Assignment —
Please return the records below exactly, from the line with "Describe the element" through the end of the records, leaving out the pictures.

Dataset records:
★ ★ ★ ★ ★ ★ ★
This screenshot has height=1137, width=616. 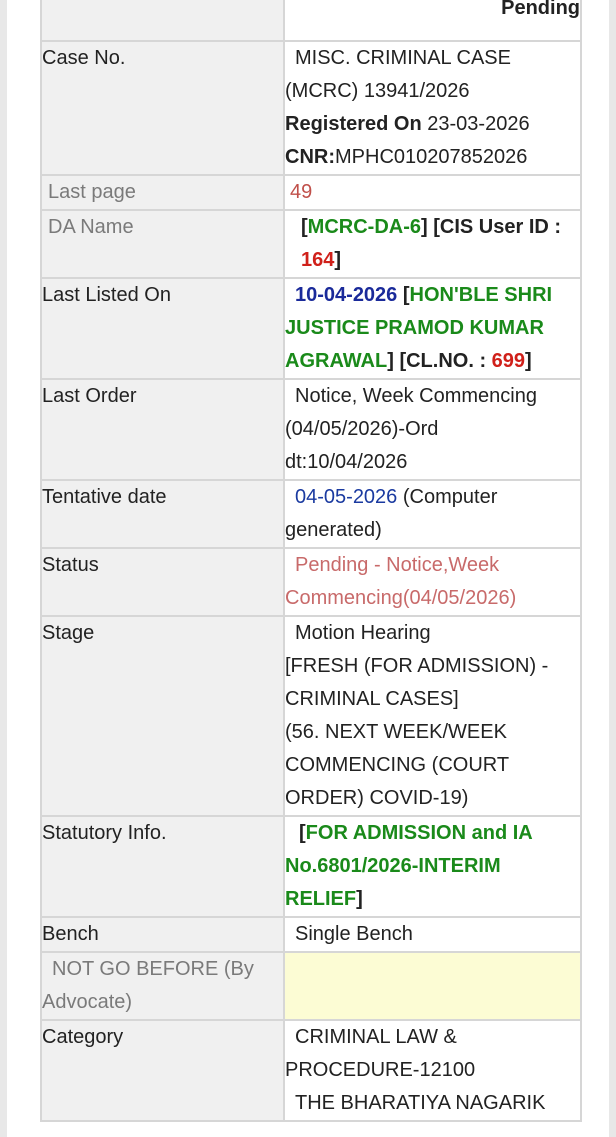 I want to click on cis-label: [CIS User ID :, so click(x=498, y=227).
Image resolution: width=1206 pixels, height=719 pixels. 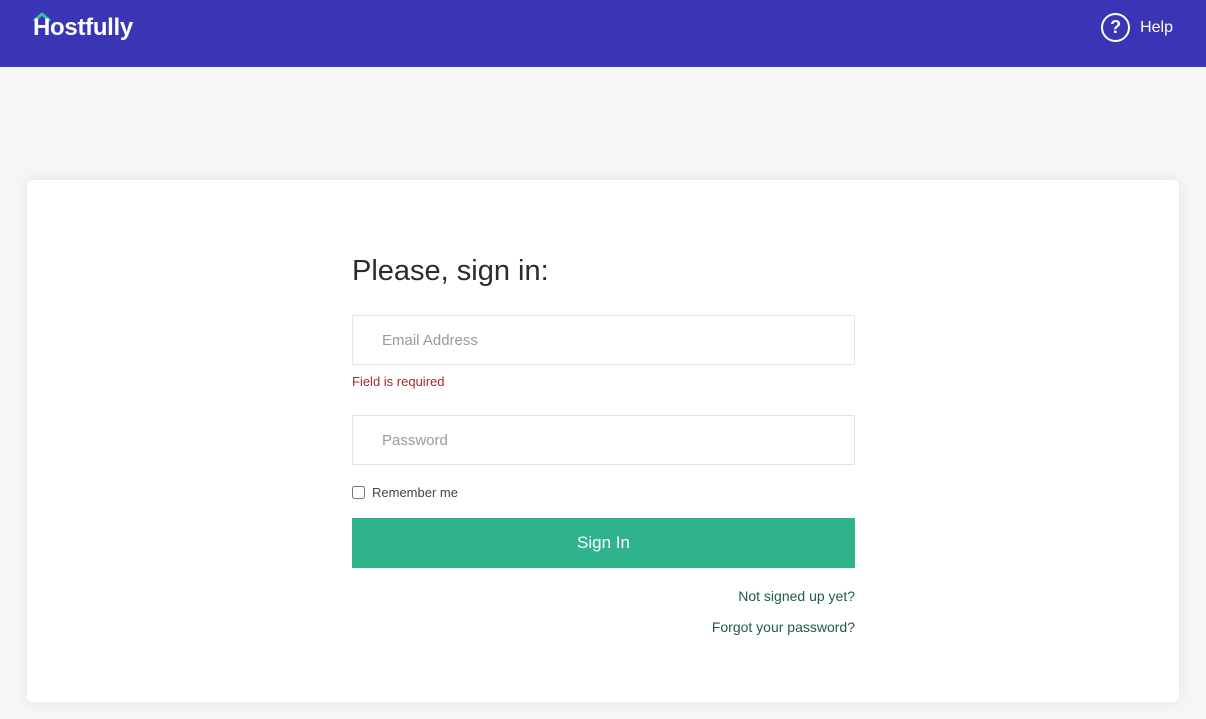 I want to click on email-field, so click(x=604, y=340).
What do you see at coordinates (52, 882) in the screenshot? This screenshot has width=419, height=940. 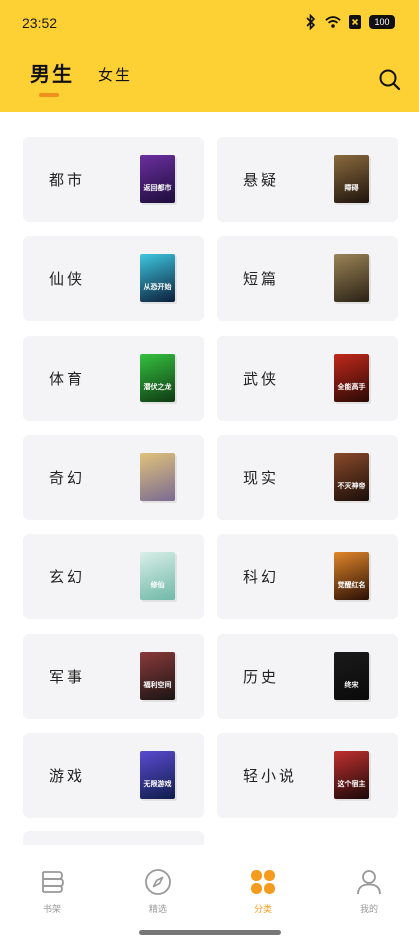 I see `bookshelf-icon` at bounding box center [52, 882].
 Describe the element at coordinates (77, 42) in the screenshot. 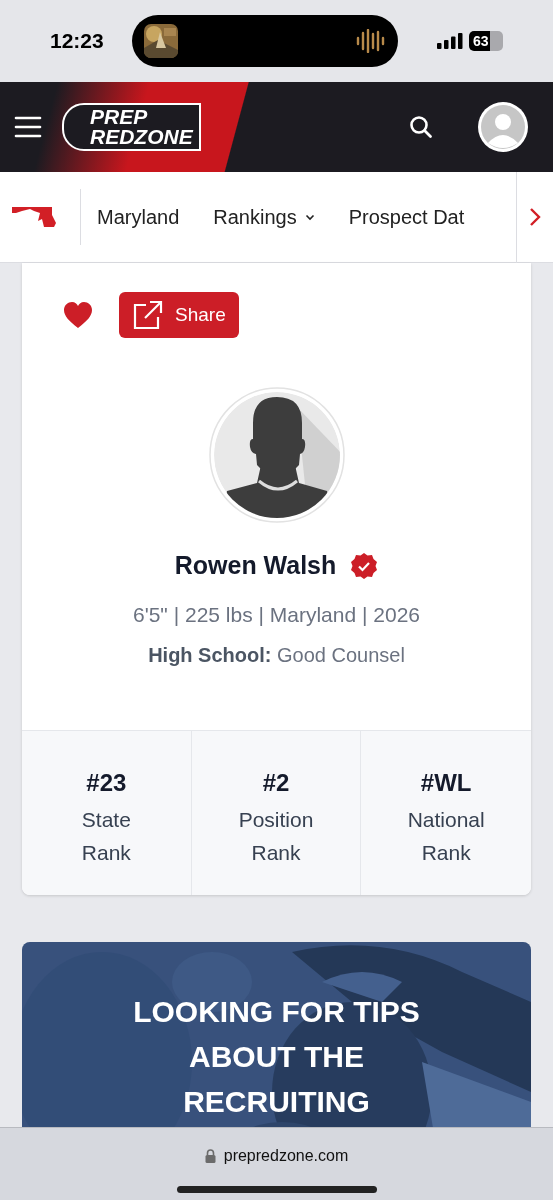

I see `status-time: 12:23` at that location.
★ ★ ★ ★ ★ ★ ★
Result of this exercise —
 Describe the element at coordinates (77, 42) in the screenshot. 

I see `status-time: 12:23` at that location.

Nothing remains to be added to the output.